> [TASK DESCRIPTION] Reproduce exactly, and only, the lines below from the one containing "You are a GUI" through the one containing "Given: Increase X-координата with up arrow".

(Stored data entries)
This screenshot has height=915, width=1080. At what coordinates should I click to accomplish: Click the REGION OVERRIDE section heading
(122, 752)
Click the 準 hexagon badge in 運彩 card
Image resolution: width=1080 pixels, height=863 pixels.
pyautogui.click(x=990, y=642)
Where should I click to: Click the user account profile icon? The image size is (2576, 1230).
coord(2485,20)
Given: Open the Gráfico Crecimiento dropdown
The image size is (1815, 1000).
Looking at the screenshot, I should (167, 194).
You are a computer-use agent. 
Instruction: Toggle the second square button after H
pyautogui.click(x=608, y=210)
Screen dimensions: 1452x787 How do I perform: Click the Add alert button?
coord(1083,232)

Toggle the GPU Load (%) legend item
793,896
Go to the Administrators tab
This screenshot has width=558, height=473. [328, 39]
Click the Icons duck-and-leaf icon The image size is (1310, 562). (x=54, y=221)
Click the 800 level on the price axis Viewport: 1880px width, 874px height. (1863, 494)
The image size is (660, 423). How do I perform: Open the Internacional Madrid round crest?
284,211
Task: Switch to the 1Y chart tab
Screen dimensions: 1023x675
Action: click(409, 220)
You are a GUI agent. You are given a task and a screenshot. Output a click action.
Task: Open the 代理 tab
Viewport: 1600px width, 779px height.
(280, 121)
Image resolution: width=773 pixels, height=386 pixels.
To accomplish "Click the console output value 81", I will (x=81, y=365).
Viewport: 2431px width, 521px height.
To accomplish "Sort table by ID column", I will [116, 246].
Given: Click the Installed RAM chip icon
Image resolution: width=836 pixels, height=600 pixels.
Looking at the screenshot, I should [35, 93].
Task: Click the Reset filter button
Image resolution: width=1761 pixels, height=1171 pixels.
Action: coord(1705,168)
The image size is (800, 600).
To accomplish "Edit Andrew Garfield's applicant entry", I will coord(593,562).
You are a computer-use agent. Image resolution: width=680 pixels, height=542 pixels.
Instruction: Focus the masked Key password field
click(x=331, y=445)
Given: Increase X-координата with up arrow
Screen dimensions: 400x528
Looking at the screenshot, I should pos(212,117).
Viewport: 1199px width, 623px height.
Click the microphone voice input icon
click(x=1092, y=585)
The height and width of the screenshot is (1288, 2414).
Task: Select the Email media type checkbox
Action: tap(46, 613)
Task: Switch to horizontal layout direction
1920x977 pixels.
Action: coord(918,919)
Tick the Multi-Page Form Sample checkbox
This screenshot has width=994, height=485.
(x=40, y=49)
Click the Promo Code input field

> [RESULT BELOW]
You are a GUI agent. You are given a task and a screenshot. Output a click action.
Task: Open the 代理 tab
Viewport: 1600px width, 779px height.
(280, 121)
Image resolution: width=773 pixels, height=386 pixels.
To accomplish "Click the console output value 81", I will (x=81, y=365).
Viewport: 2431px width, 521px height.
To accomplish "Sort table by ID column", I will [116, 246].
Given: Click the Installed RAM chip icon
Image resolution: width=836 pixels, height=600 pixels.
Looking at the screenshot, I should [35, 93].
Task: Click the Reset filter button
Image resolution: width=1761 pixels, height=1171 pixels.
Action: coord(1705,168)
The image size is (800, 600).
To accomplish "Edit Andrew Garfield's applicant entry", I will coord(593,562).
You are a computer-use agent. Image resolution: width=680 pixels, height=542 pixels.
Instruction: Focus the masked Key password field
click(x=331, y=445)
Given: Increase X-координата with up arrow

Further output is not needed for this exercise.